Alvarado cita información oficial de la Sedena para subrayar que, en los últimos ocho años, 90 militares de alto rango con licencia han sido jefes de policías estatales o municipales por todo el país. “Hay una militarización administrativa. En total, el Ejército reconoce que le ha dado permiso a 500 elementos para cumplir funciones de seguridad policial”.
Al arranque de su administración, Calderón dijo que la guerra contra el narcotráfico es importante, apunta, pero “lo ha sido para él, sólo para él”, enfatiza.
“Si bien reconoció el problema, utilizó al Ejército para apuntalarse. Eso todo el mundo lo sabe. Eso le dio popularidad. Pero sigue con una guerra en la que el Ejército se envuelve cada vez más y no sabemos si tiene las herramientas y las capacidades reales para enfrentarla, además de que tiene problemas por los abusos de militares contra la población.”
Asegura que si en realidad el Ejército es “la única” herramienta del Estado mexicano para enfrentar al crimen organizado, entonces hay que establecer el tiempo pertinente de su intervención y medir y evaluar esa guerra.
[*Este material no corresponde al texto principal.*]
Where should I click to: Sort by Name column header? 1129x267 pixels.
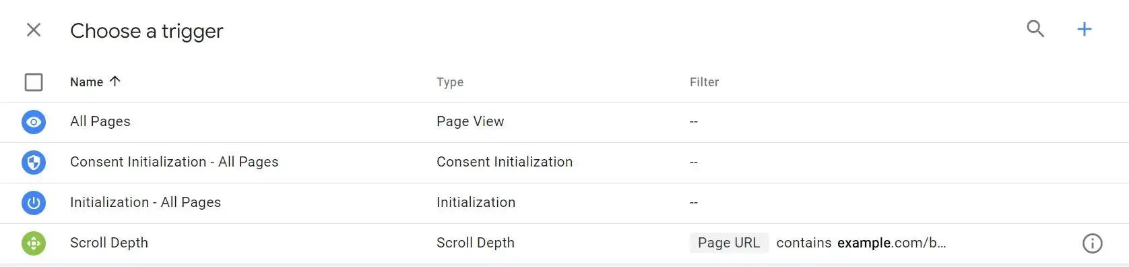pos(87,82)
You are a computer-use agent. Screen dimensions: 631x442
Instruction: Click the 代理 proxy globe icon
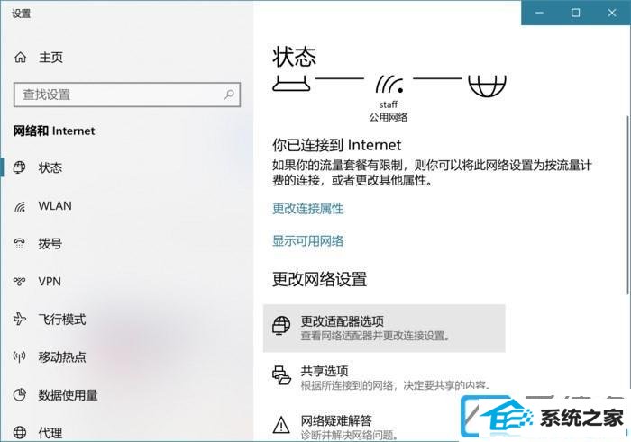point(19,433)
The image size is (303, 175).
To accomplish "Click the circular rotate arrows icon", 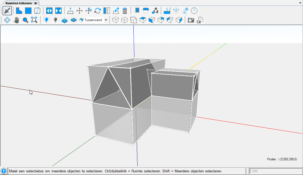I will tap(98, 11).
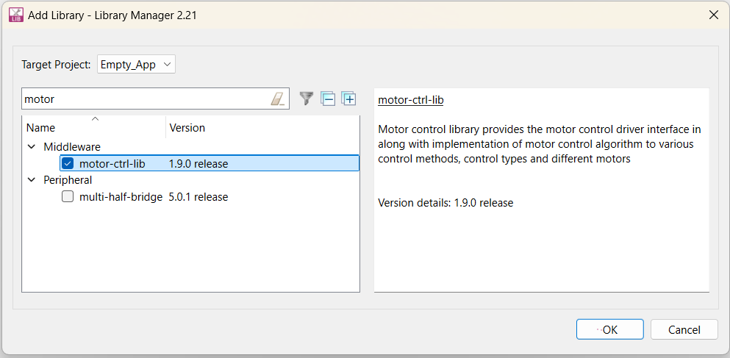Select the 1.9.0 release version cell
Screen dimensions: 730x358
tap(198, 164)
Y urge a establecer controles legales y judiciales para evitar no sólo los abusos, sino el incremento de su autonomía, como ha ocurrido, dice.
Justifica que en la transición de un régimen priista a otro panista, y ante el aumento de la delincuencia, aumentara la autonomía militar y policial, tal y como ocurrió en las dictaduras que han transitado a democracias, pues los ejércitos siempre se reservan espacios políticos y de impunidad muy grandes, dice.
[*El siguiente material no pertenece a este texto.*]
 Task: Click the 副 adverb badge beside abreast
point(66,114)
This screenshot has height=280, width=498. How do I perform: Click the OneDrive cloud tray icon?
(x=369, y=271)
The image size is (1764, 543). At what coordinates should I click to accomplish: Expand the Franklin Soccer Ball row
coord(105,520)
“Pero ahora el Ejército tiene más autonomía, poder y dinero que con el PRI. Y si con el tiempo se ve que la de hoy era una guerra falsa, se entiende la necesidad de protegerlo hacia adelante, incluido su comandante en jefe, que es el presidente.”
Los controles al Ejército sólo pueden salir del Congreso y del Poder Judicial, recuerda, “pero en vez de apelar al Congreso, Calderón manda una andanada de iniciativas de ley muy punitivas y discrecionales para darle más poderes al Ejército, a la Marina y a su Policía Federal” (Proceso 1708).
El Legislativo tiene las facultades, pero no ha querido ejercerlas, dice, y resalta que el Congreso, además de llamar al Ejército a cuentas, tiene que limitar el fuero militar en los casos de violaciones a los derechos humanos, como ahora ocurren.
En el caso del Poder Judicial, la Suprema Corte de Justicia de la Nación tendría que hacer cumplir el principio de que nadie está por encima de la Constitución y que no debe haber tribunales especiales. Pero tampoco le ha querido entrar al fondo de esos temas, concluye, como lo demostró la semana pasada al negar un amparo contra la jurisdicción militar.